(Towards) Teaching Tech Without A Dreary Deck

We can probably all agree that outreach is an integral albeit oft-neglected part of our teaching and research lives, because not only does it generate interest in the broader community around us, but also it is great for promoting diversity in our research environments down the line. However, as I have come to realize, this is not as exactly easy as it seems to be, especially when you are talking to a young and less technical audience.

A while ago, I was invited to give an introduction to deep learning for natural language processing to highschoolers participating in a hackathon called LingHacks. This was my first time teaching technical material to such a young audience—one that turned into an interesing learning experience for me! I’ve recently come to realize what I have learned preparing for this presentation could be of interest more broadly, so I am writing it down to share my experiences.

Background

LingHacks is a new hackathon focused on computational linguistics (a.k.a. natural language processing) for highschool students, where they spend one day in training (which I was part of), and two days to flesh out their brilliant ideas applying language technology to solving real-world problems.

Before I started preparing my slides, I asked the organizers about my audience’s mathematical background. Here is a brief list of things I got from them that would hopefully be useful for others preparing for similar events:

Linear algebra
- vectors and their representation in Cartesian coordinates
- matrices
- vector (inner) product
- matrix-vector product
- matrix-matrix product
Basic algebra and calculus
- logarithmic and exponential functions
- derivatives of functions
(Slightly more) Advanced calculus
- ~~multivariate functions and their derivatives~~
Basic probability
- probability mass functions and probability density functions
- conditional probability and marginal probability

Items crossed out are ones I was told highschoolers are not supposed to know of by default. I didn’t end up using most of these anyway—I’ll explain why in a bit.

My Initial Plan and What (probably) Not To Do

Skip if you just want to know what I ended up including in my slides! Skipping this section wouldn’t affect your takeaways in any way.

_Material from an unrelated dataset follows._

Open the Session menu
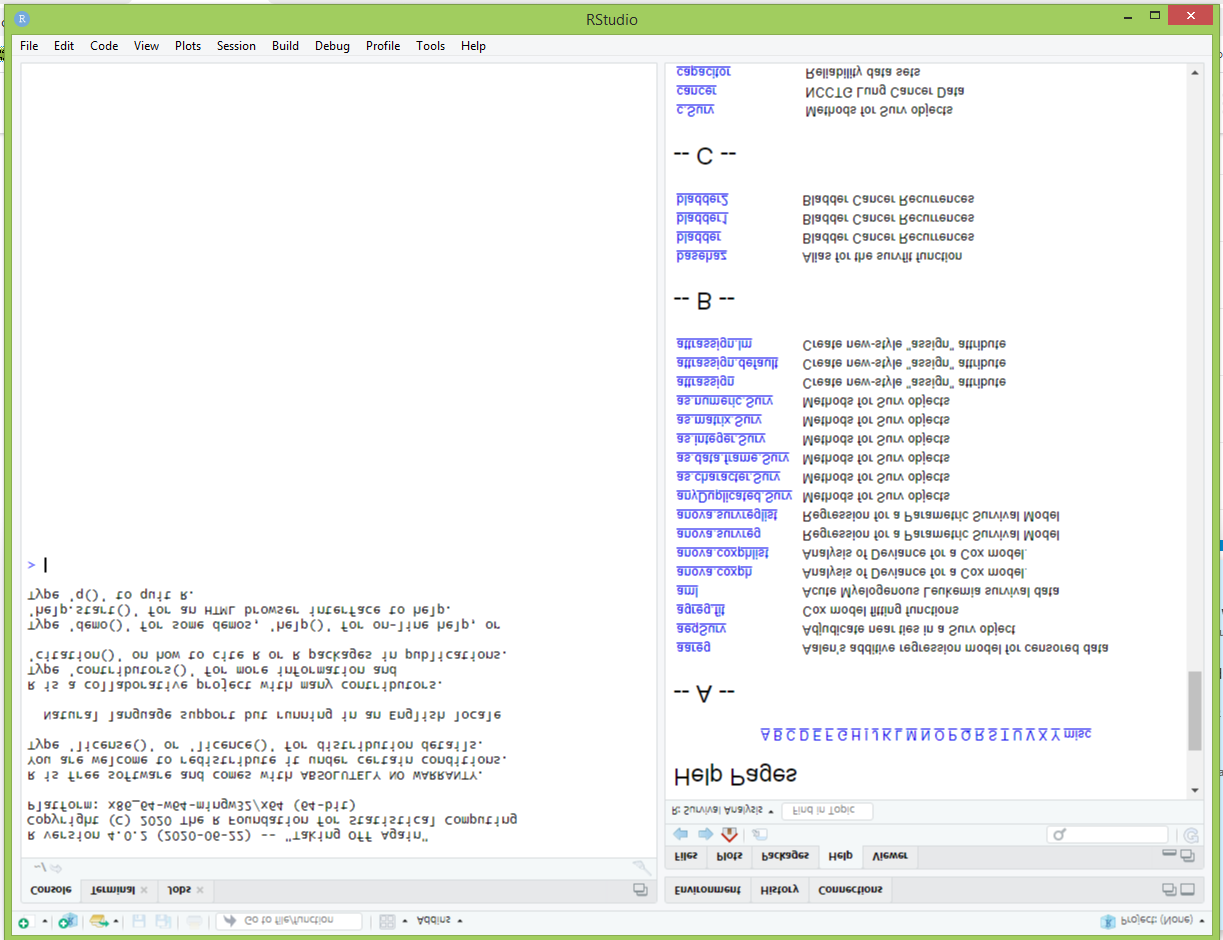Viewport: 1223px width, 940px height. [236, 46]
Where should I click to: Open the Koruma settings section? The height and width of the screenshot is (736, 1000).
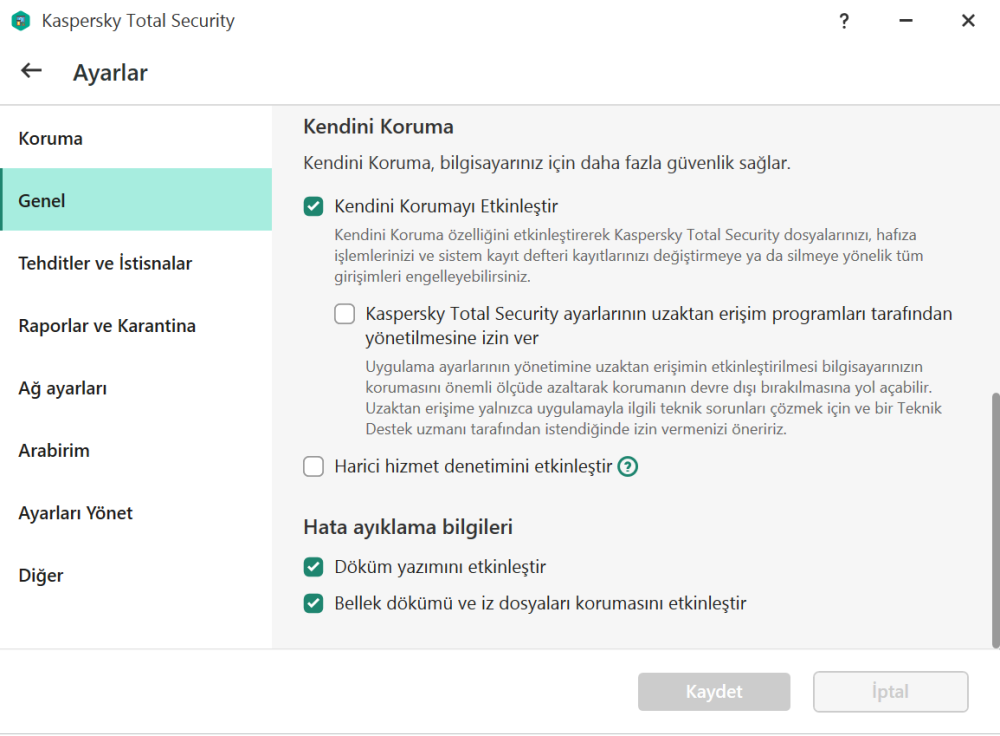(x=50, y=139)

As you might have inferred from the list of mathematical prerequisites I asked the organizers for, I was going for a pedantic introduction leading up from “shallow learning” (linear classifiers) to deep learning (neural networks). I was planning to follow some of the great tutorials out there, and tailor them to my audience’s technical level by introducing the following things (in this order):

Linear classifiers
- Connecting them to linear algebra and its geometric interpretations (rotation and translation)
- Loss functions (intuitively measuring the distance between “desired” and “predicted” outputs)
- Optimization of parameters (by waving my hands throughout, to avoid mentioning exactly how multivariate functions work or how to take derivatives, and with the help of the famous gradient descent images from Prof. Andrew Ng’s machine learning course on Coursera, see Figure 1)
- Limitations of linear classifiers (hand-designed features, model capacity, etc.)
Deep learning to the rescue!
- Stacking linear classifiers!
  - … well, we also need nonlinearities to make it more useful (sigmoid, tanh, ReLU, etc.)
- There are so many different kinds of networks (CNN, RNN, etc.), and they can do so many things (NMT and friends)
By the way, there are such things called word vectors you’d need to use as your input to these networks (did I mention the “king”-“man”+”woman”=”queen” parallelogram?)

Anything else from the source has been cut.